*Data shown:*

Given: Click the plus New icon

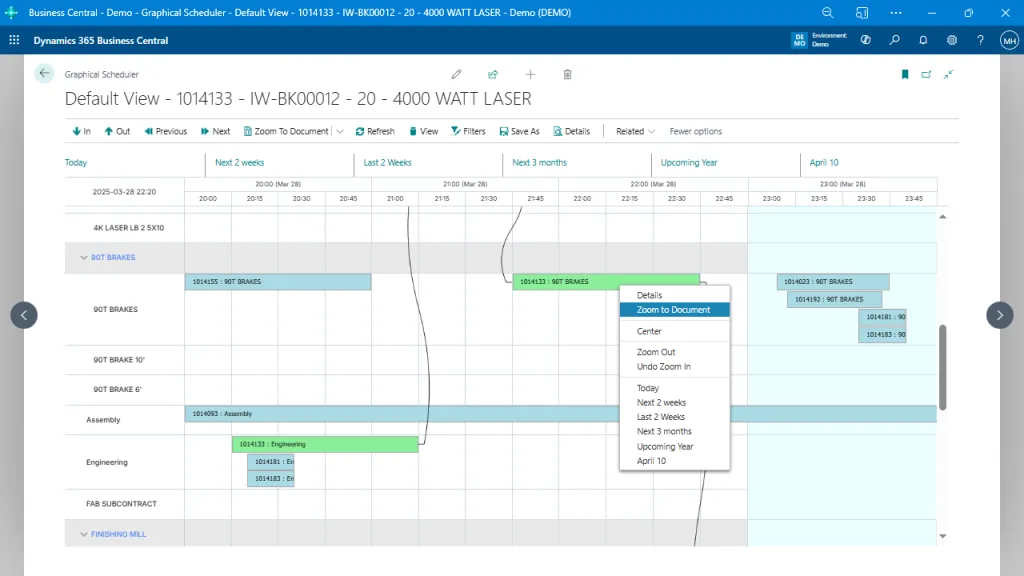Looking at the screenshot, I should (530, 74).
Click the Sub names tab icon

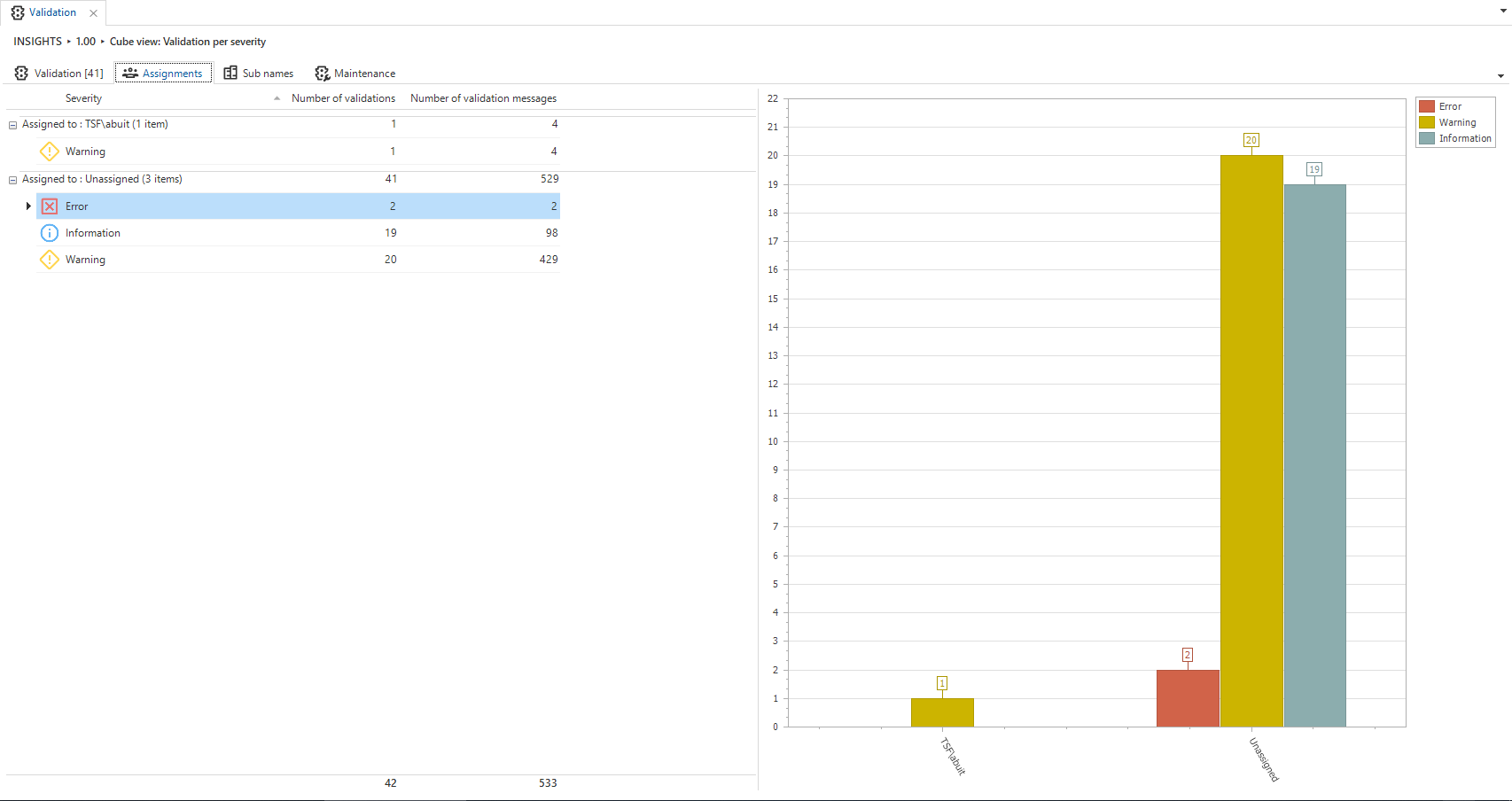click(230, 74)
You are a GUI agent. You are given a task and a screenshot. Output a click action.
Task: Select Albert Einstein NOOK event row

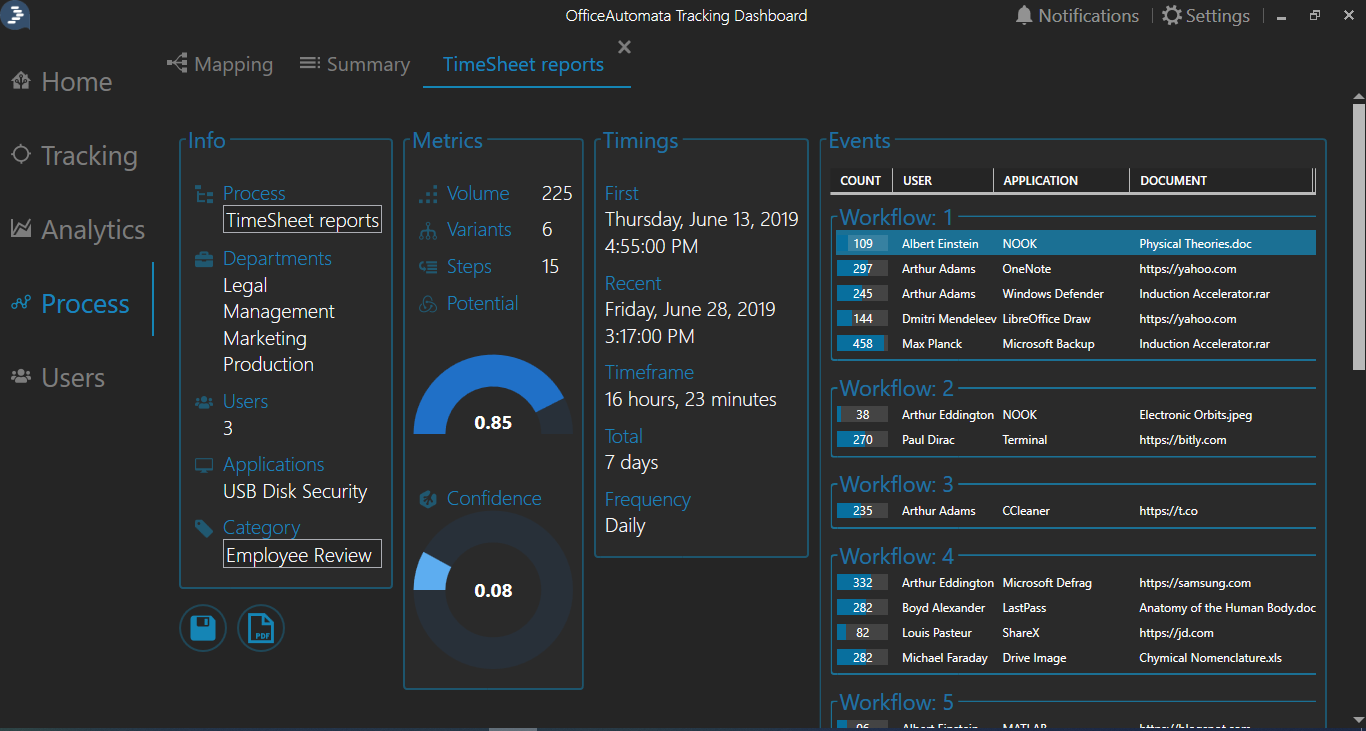1075,244
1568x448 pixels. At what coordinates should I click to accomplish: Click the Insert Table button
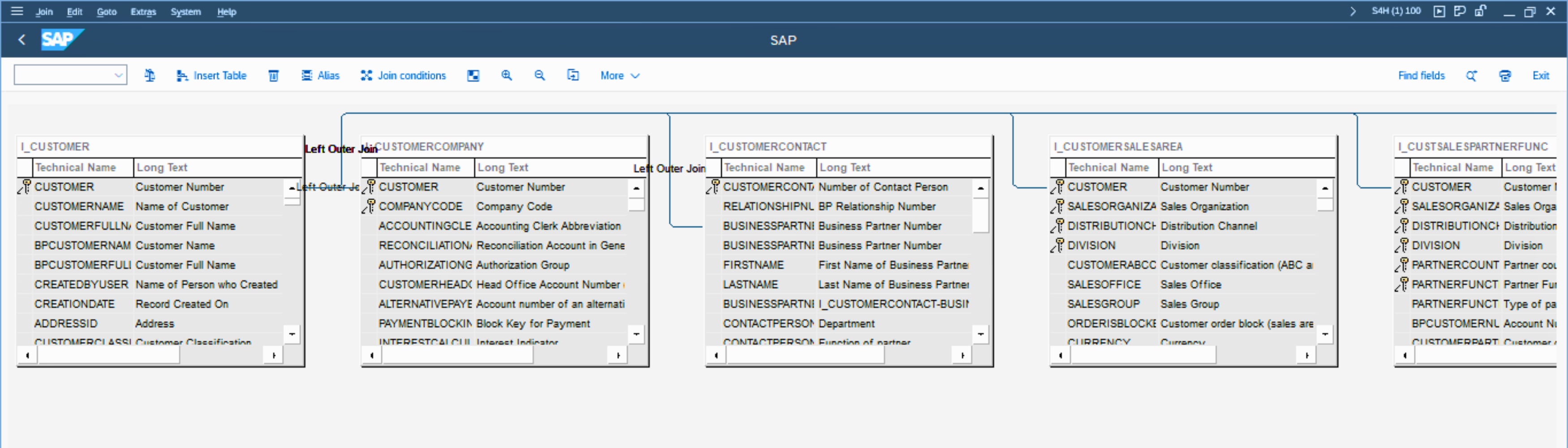[212, 75]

*Task to complete:* Write out all of the material above word for word, without the pictures.

*Solution to this exercise:*
Given: Click the plus New icon

Looking at the screenshot, I should (530, 74).
Click the Sub names tab icon

click(230, 74)
You are a GUI agent. You are given a task and a screenshot. Output a click action.
Task: Select Albert Einstein NOOK event row

1075,244
1568x448 pixels. At what coordinates should I click to accomplish: Click the Insert Table button
[212, 75]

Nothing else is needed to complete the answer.